Answer:
Step-by-step explanation:
a) We would set up the hypothesis test. This is a test of a single population mean since we are dealing with mean
For the null hypothesis,
µ = 9
For the alternative hypothesis,
µ ≠ 9
This is a 2 tailed test
Since the population standard deviation is given, z score would be determined from the normal distribution table. The formula is
z = (x - µ)/(σ/√n)
Where
x = sample mean
µ = population mean
σ = population standard deviation
n = number of samples
From the information given,
µ = 9
x = 9.9
σ = 2.5
n = 50
z = (9.9 - 9)/(2.5/√50) = 2.55
Looking at the normal distribution table, the probability corresponding to the area above the z score is 1 - 0.99461 = 0.00539
Recall, population mean is 9
The difference between sample sample mean and population mean is 9.9 - 9 = 0.9
Since the curve is symmetrical and it is a two tailed test, the x value for the left tail is 9 - 0.9 = 8.1
the x value for the right tail is 9 + 0.9 = 9.9
These means are higher and lower than the null mean. Thus, they are evidence in favour of the alternative hypothesis. We will look at the area in both tails. Since it is showing in one tail only, we would double the area. We already got the area above the z score as z = 0.00539
We would double this area to include the area in the left tail of z = - 2.55. Thus
p = 0.00539 × 2 = 0.01078
Since alpha, 0.01 < 0.01078, we would reject the null hypothesis
But we are told to use the critical value approach, then
Since α = 0.01, the critical value is determined from the normal distribution table.

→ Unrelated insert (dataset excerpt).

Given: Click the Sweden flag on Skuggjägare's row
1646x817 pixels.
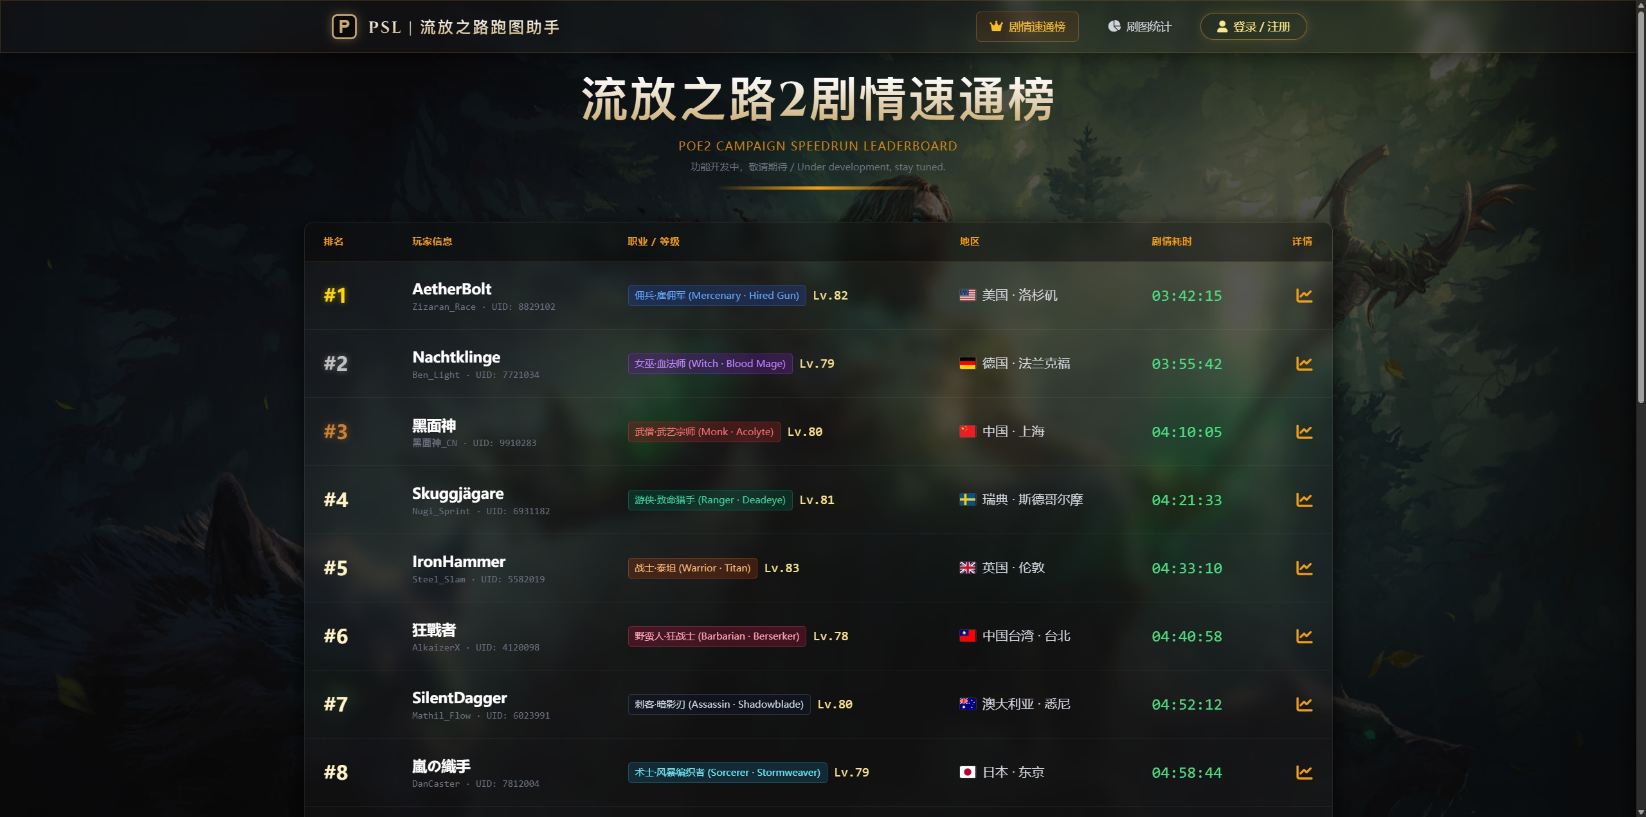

For the left, α/2 = 0.01/2 = 0.005
The z score for an area to the left of 0.005 is - 2.575
For the right, α/2 = 1 - 0.005 = 0.995
The z score for an area to the right of 0.995 is 2.575
In order to reject the null hypothesis, the test statistic must be smaller than - 2.575 or greater than 2.575
Since - 2.55 > - 2.575 and 2.55 < 2.575, we would reject the null hypothesis. This corresponds to our previous decision.
b) we would assume normal distribution because the sample size is sufficiently large and the population standard deviation is known.
c) Confidence interval is written in the form,
(Sample mean ± margin of error)
Since the sample size is large and the population standard deviation is known, we would use the following formula and determine the z score from the normal distribution table.
Margin of error = z × σ/√n
The z score for confidence level of 99% is 2.58
Margin of error = 2.58 × 2.5/√50 = 0.91
Confidence interval = 9.9 ± 0.91
The lower end of the confidence interval is
9.9 - 0.91 = 8.99
Therefore, p = 9 will be contained in the interval.